Exercise goal: Write out these lines exactly as they appear.

Data to use:
Start
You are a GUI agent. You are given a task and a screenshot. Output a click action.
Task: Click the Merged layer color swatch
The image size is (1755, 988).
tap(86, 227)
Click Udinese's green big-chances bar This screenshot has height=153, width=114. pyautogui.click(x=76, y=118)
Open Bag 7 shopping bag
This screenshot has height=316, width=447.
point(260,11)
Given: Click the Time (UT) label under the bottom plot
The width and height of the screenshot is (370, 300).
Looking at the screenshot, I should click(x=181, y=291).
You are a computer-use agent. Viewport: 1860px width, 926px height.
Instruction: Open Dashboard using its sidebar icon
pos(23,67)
End
The output:
You are a GUI agent. You are given a task and a screenshot. Output a click action.
Task: Click the Merged layer color swatch
The image size is (1755, 988).
tap(86, 227)
Click Udinese's green big-chances bar This screenshot has height=153, width=114. pyautogui.click(x=76, y=118)
Open Bag 7 shopping bag
This screenshot has height=316, width=447.
point(260,11)
Given: Click the Time (UT) label under the bottom plot
The width and height of the screenshot is (370, 300).
Looking at the screenshot, I should click(x=181, y=291).
You are a computer-use agent. Viewport: 1860px width, 926px height.
Instruction: Open Dashboard using its sidebar icon
pos(23,67)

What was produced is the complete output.